The iterative aspect of machine learning applies to many steps. For example:
Data labeling: It’s hard to come up with fully fleshed-out labeling guidelines that result in clean and consistent labels on your first attempt. It might be better to use an initial set of guidelines to label some data, see what problems arise, and then improve the guidelines.
Model training: Building an AI system requires deciding what data, hyperparameters, and model architecture to use. Rather than overthinking these choices, it’s often better to train an initial model, then use error analysis to drive improvements.
Deployment and monitoring: When deploying a machine learning system, you might implement dashboards that track various metrics to try to spot concept drift or data drift. For example, if you’re building a product recommendation system, you might track both software metrics such as queries per second and statistical metrics such as how often the system recommends products of different categories. What metrics should we track? Rather than try to design the perfect set of dashboards before launch, I find it more fruitful to pick a very large set of metrics, evolve them, and prune the ones that prove less useful.
Iteration is helpful in other phases of machine learning development as well.

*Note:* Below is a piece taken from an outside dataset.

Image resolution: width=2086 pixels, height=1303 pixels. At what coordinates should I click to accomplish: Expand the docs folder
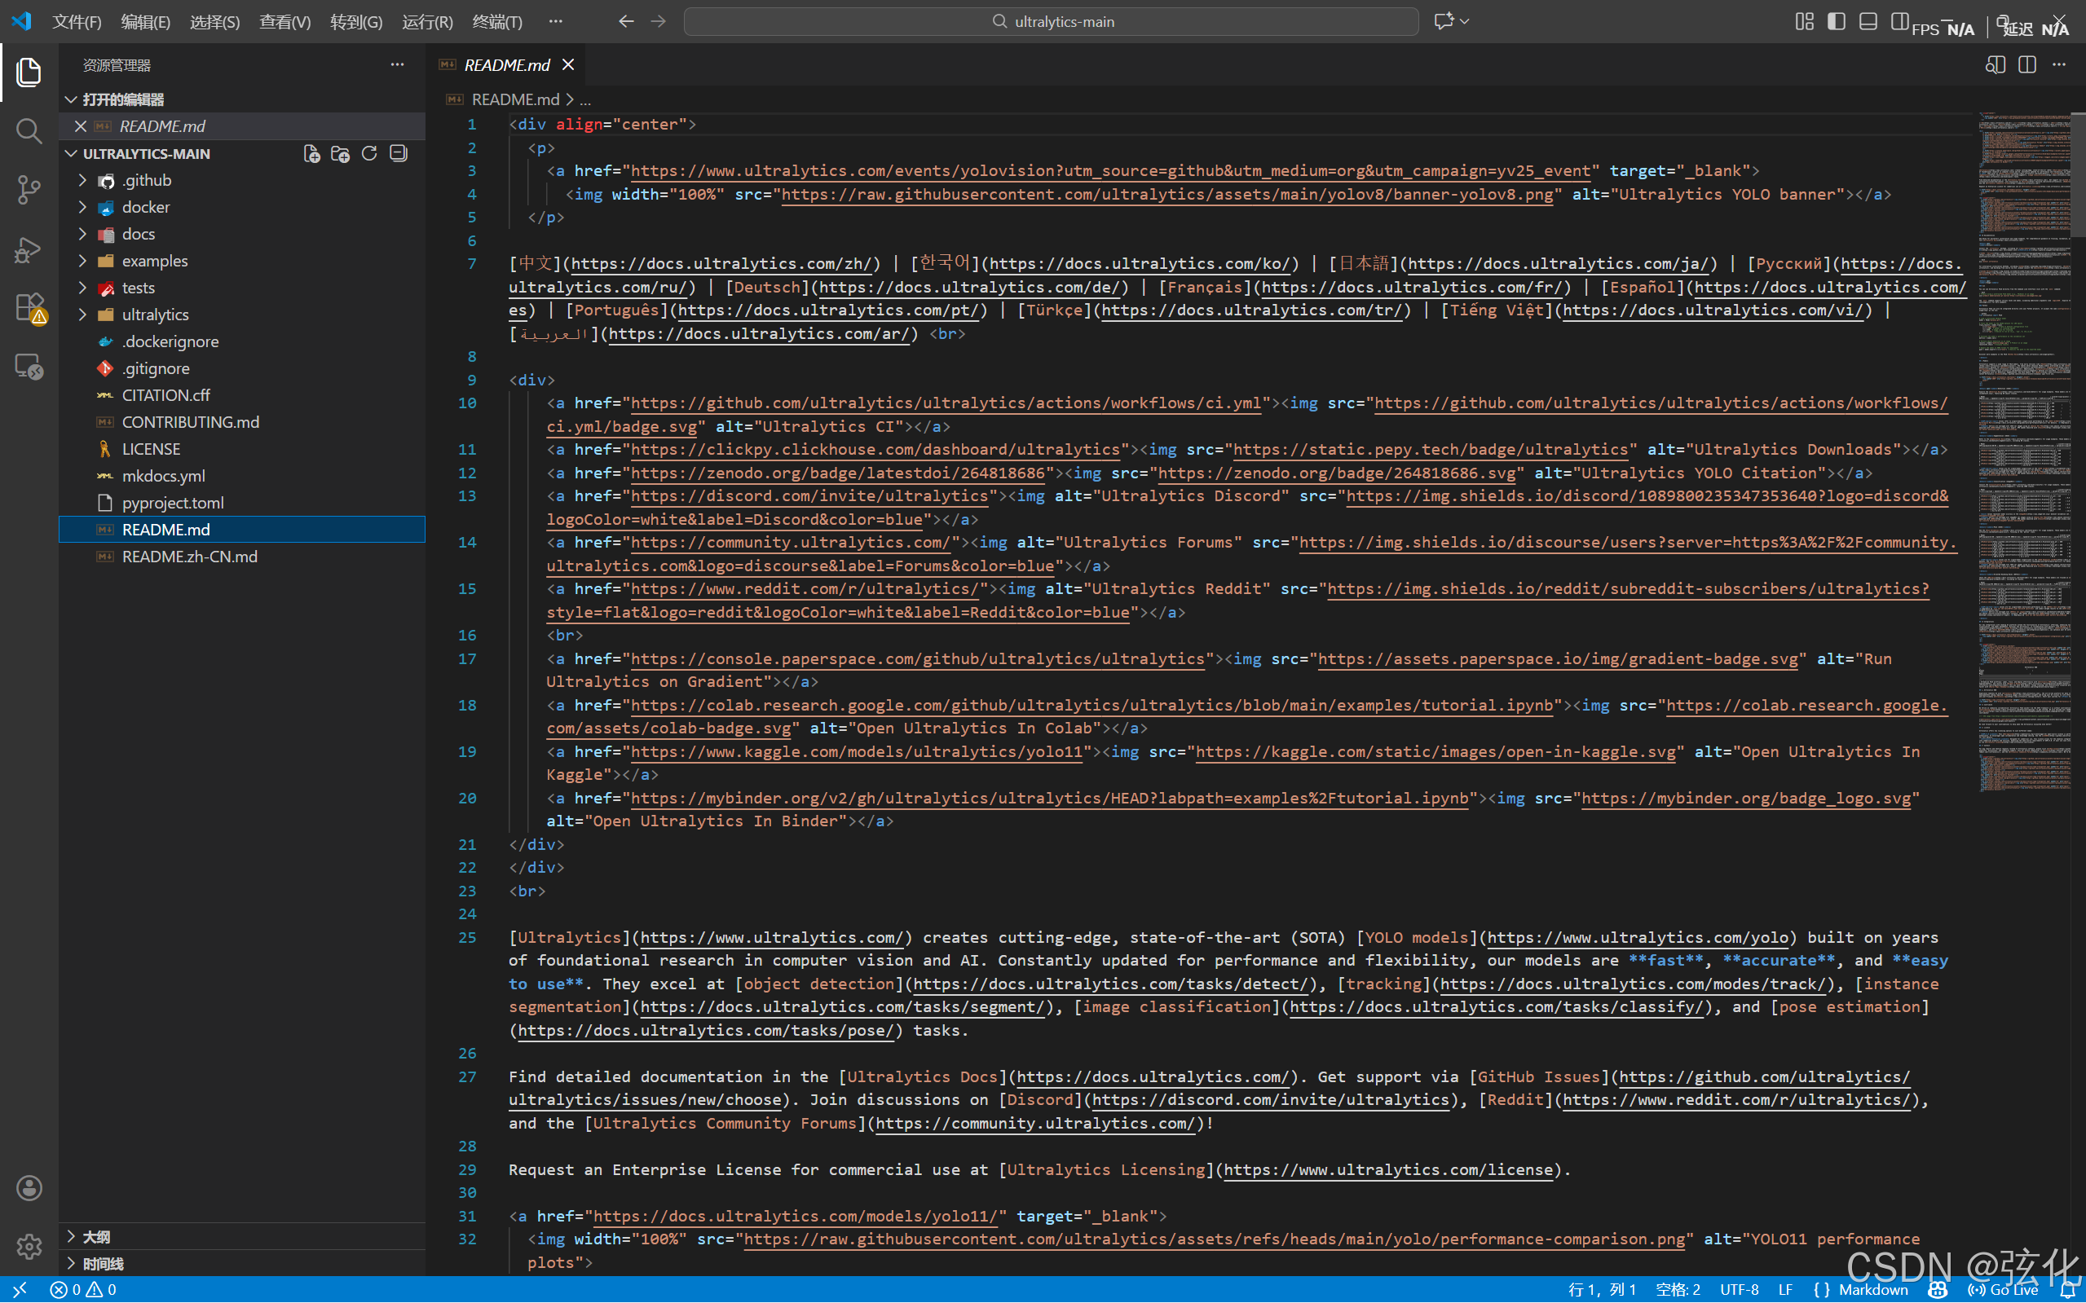(x=138, y=234)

It make sense to take an empirical, experimental approach to decision making whenever:
- Multiple options are available and it's hard to know the best choice in advance.
- We can run experiments to get data quickly about the performance of different options.
These two properties hold true for many steps in a typical ML project.
One implication is that, if we can build tools and processes that enable high-throughput experimentation, we can make faster progress. For instance, if you have an MLOps platform that enables you to quickly train and evaluate new models, this will allow you to improve models more quickly.
This principle applies to other aspects of ML development that are iterative. That’s why time spent optimizing your team's capacity to run many experiments can pay off well.
Keep learning!
Andrew